1. Negotiators advance talks on Article 6 technicalities despite chaos of UN Bonn summit

  • Summary Parties negotiating rules for the new Article 6.4 UN carbon crediting mechanism under the Paris Agreement managed to advance discussions on technical details during UN climate negotiations held in Bonn over the past two weeks, despite chaotic scenes that held up wider progress at the gathering. Full text here. 
  • So what? There haven't been many headlines from Bonn, despite the important topics discussed and the amount still to be agreed on for Article 6 (6.4 in particular). However, steps forward have been taken on the technical details, and some countries are starting to think about implementation.

2. US regulator seeks whistleblower tips on carbon markets misconduct

  • Summary: The US Commodity Futures Trading Commission (CFTC) on Tuesday issued an alert to inform the public on how to report instances of fraud and manipulation in carbon markets, as the regulator asserts its authority to oversee the spot credits that inform environmental futures contracts. Full text here.  
  • So what? Another sign that regulators in the US are interested in Voluntary Carbon Markets (VCMs), particularly market integrity and that the CFTC sees VCMs as their jurisdiction.

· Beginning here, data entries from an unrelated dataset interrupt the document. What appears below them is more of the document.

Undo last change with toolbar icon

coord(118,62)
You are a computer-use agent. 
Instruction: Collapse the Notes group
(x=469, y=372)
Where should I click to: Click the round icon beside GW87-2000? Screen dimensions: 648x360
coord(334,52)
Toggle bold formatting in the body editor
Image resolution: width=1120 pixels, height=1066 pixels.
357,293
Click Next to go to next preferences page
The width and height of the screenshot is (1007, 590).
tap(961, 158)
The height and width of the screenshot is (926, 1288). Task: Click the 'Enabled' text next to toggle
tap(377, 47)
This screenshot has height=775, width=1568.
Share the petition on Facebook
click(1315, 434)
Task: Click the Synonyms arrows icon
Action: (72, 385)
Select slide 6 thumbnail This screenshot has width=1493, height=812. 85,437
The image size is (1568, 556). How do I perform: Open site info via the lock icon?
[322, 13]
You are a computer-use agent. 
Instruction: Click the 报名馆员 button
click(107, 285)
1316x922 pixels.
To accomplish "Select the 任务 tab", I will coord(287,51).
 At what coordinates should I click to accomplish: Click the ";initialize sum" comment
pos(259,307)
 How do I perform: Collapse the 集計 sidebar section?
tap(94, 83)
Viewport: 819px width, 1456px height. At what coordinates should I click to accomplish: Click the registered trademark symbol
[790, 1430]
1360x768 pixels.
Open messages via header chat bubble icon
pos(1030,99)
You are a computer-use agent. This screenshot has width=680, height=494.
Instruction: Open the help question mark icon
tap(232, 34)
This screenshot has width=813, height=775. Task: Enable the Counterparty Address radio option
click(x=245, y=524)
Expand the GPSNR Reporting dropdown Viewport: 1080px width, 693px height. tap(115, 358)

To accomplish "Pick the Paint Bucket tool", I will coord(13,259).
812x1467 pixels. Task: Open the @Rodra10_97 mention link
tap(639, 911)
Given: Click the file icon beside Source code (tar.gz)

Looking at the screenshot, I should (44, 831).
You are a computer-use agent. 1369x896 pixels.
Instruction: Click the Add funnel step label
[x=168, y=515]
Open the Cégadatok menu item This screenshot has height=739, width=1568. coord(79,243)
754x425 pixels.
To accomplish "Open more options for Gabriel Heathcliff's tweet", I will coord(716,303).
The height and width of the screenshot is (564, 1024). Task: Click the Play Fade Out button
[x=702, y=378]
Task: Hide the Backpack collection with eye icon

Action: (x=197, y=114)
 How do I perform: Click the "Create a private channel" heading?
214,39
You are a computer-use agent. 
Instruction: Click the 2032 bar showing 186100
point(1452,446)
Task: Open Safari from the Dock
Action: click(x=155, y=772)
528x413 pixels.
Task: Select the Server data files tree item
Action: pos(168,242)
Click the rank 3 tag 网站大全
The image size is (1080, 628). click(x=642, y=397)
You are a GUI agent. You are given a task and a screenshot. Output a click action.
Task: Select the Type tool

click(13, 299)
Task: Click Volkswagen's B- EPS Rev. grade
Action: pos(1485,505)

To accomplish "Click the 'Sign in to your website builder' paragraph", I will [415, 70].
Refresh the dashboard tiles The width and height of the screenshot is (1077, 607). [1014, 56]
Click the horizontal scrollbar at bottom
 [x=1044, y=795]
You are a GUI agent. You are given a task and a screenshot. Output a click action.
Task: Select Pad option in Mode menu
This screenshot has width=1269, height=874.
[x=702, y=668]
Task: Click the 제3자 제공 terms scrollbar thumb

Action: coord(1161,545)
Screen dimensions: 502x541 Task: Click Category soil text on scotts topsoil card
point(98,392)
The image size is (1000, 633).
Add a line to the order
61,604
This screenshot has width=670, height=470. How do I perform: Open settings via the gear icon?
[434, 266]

It will be interesting to see if anything does come from this - if not it may confirm to regulators that no intervention is needed for now.

3. Indonesia expected to resume VCM crediting in September, as regulation opens conservation areas up for REDD+

  • Summary: Indonesia will likely resume the approval of crediting voluntary projects once the country’s carbon exchange begins operations in September, according to the head of an industry body, as new government regulation will see REDD+ projects allowed in conservation areas. Full text here. 
  • So what? Some good news from Indonesia after a long period of uncertainty, and hopefully a positive sign of things to come from other countries updating their carbon markets regulation. As a major source of REDD+ credits, Indonesia is of particular interest in VCMs. Indonesia also this weeks signed an agreement with Verra. Hopefully, this shows that host countries can benefit from hosting carbon projects and have some autonomy over how they are run and regulated while remaining open to international collaboration and existing infrastructure.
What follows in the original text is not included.